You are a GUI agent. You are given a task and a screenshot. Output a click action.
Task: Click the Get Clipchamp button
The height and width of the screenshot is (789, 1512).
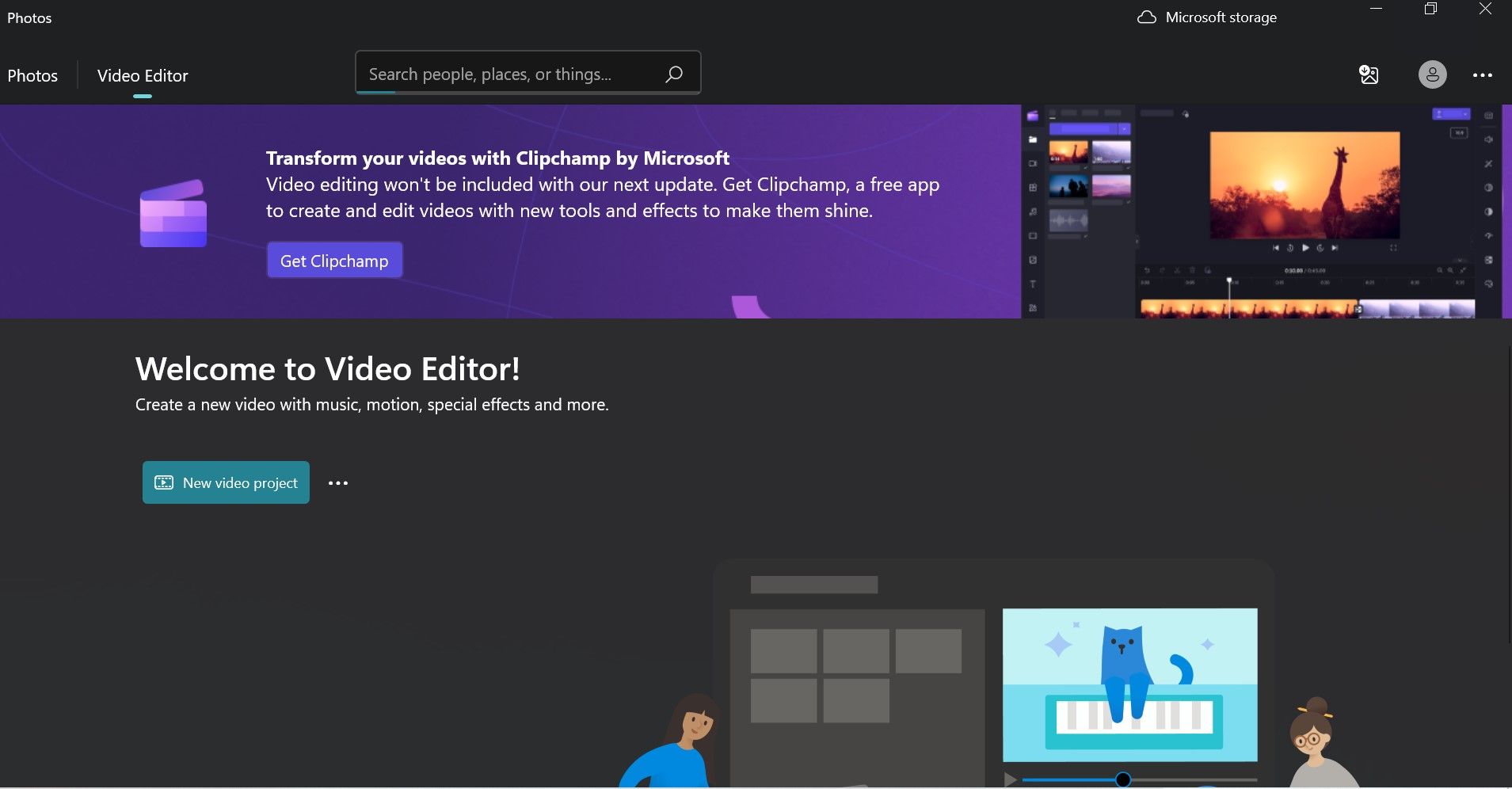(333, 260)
==
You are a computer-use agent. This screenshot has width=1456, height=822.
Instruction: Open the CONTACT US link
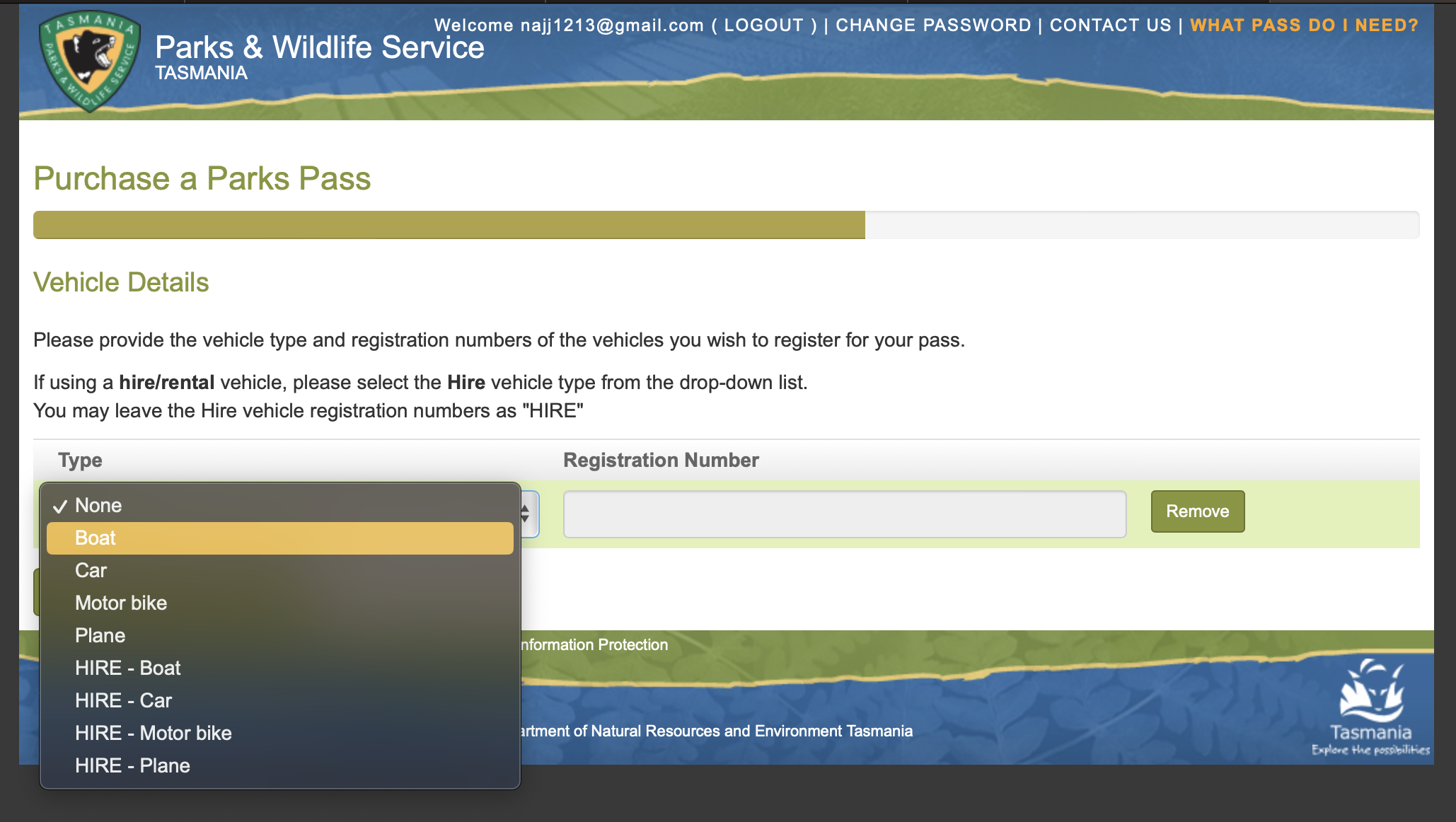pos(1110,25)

## What you need to do
For the listing above, say how many lines hold the string "agent". Give only that number.

## Exercise answer
2